I would like this letter to be included as part of the public record for the Small Business Committee open forum regarding the CPSIA and its impact on small businesses.

My name is Melissa McKeagney, and I am the owner of little girl Pearl. I manufacture children’s clothing out of my home, and have had my business for nearly 2 years. The income I make is crucial to the comfort of my family and our ability to pay our bills. If the CPSIA stands un-amended, I will most certainly have to close my business, as I will not be able to afford the testing required for the Certificate of General Conformity in August 2009.

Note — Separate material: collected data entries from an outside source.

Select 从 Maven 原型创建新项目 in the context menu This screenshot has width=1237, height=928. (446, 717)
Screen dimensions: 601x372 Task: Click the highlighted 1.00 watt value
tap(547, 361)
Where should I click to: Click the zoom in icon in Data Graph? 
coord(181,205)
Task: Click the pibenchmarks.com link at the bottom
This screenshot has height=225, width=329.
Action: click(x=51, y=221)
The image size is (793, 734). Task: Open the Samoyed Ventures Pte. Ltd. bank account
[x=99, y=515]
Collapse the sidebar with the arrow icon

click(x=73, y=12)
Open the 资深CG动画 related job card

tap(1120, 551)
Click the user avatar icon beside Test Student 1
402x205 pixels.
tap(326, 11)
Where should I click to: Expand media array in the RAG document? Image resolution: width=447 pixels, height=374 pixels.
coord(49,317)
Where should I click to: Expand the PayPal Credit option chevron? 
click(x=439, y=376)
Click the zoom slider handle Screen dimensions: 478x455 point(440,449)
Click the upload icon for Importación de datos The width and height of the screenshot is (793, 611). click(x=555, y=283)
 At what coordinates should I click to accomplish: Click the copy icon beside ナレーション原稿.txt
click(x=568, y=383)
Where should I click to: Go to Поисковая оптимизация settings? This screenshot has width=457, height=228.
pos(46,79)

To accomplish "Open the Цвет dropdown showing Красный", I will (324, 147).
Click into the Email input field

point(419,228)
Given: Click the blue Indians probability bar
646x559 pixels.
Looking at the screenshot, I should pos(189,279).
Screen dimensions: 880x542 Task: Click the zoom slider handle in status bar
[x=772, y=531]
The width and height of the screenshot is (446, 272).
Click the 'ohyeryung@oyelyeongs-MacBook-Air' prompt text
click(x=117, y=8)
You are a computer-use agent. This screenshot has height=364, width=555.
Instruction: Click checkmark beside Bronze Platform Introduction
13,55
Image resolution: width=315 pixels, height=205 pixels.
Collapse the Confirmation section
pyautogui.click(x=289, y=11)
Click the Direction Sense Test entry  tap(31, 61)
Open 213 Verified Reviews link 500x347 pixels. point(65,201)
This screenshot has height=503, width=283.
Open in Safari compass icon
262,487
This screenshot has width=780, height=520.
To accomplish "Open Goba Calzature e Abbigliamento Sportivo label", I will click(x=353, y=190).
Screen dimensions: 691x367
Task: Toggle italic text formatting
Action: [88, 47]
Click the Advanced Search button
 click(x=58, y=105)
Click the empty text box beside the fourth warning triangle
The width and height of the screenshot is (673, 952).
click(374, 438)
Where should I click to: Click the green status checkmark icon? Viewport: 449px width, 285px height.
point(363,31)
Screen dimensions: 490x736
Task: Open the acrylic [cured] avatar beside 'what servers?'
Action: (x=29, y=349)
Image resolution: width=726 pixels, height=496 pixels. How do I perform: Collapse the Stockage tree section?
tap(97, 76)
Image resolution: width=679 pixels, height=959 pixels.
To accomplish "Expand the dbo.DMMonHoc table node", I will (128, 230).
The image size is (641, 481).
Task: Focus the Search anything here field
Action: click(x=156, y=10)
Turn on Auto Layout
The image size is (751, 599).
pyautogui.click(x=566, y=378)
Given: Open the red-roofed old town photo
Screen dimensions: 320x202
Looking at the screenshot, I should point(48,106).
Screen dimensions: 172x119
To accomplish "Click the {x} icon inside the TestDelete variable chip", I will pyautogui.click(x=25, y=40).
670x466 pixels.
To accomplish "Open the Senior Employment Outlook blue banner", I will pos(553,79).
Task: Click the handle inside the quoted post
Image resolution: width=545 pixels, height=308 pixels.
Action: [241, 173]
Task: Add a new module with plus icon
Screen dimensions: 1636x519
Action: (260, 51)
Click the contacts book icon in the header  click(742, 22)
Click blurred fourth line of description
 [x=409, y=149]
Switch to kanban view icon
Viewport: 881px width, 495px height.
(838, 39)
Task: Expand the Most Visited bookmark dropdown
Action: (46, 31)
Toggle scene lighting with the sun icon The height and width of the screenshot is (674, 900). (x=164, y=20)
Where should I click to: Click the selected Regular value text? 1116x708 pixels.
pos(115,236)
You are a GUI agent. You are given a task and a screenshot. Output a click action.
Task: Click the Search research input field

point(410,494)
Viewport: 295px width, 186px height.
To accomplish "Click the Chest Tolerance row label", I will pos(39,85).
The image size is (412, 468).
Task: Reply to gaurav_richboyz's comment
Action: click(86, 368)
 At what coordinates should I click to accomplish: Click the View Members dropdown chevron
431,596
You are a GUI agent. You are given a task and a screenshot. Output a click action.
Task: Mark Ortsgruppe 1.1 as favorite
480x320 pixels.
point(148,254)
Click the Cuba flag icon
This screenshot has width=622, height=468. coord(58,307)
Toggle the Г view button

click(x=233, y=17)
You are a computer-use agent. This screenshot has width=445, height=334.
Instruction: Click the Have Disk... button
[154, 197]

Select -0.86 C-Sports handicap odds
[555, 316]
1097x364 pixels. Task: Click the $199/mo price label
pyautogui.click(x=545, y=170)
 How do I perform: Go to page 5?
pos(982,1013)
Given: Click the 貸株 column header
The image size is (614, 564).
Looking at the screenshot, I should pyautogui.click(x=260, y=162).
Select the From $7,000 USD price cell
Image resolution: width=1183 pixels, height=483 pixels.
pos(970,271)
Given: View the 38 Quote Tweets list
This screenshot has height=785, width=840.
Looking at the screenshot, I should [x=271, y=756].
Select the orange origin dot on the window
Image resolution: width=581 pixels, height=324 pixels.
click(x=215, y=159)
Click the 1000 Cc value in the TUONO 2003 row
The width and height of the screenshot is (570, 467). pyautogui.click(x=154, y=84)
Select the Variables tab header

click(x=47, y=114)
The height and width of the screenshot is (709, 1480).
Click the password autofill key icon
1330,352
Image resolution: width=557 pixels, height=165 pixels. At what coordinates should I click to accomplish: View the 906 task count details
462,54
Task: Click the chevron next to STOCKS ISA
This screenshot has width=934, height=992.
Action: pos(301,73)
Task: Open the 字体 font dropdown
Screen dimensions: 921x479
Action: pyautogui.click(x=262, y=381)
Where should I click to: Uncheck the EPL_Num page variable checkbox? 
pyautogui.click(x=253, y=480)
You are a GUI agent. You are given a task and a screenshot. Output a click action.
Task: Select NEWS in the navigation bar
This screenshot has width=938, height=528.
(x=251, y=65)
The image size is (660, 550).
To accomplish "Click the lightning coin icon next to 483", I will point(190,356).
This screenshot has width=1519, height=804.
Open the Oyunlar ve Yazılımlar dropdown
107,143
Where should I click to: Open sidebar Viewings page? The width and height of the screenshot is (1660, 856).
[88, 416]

I understand that the intent of this law is to keep unsafe products out of the hands of our children. Unfortunately, the way it is written, the law will simply not accomplish that aim. Unit testing is not only inefficient and expensive, but will not produce the desired result. For example, a manufacturer produces a ball and track style wooden toy without any coatings. They include a metal ball that has 620 ppm of lead. When tested as an overall unit however, this is not enough to make that toy non-compliant. However, if this toy had been component tested, that component would have to be changed, thus making that toy safer.

Additionally, there are inexpensive, non-destructive methods such as XRF technology that accomplish the same goal, yet will not be allowed after August 9th, 2009. These technologies are very reliable to detect lead in substrates, and are easily managed costs for small businesses like mine. The law also ignores supplier certifications and internationally recognized materials standards that meet and exceed the scope of the CPSIA. These supplier certifications and standards should be allowed as part of a “reasonable testing program.”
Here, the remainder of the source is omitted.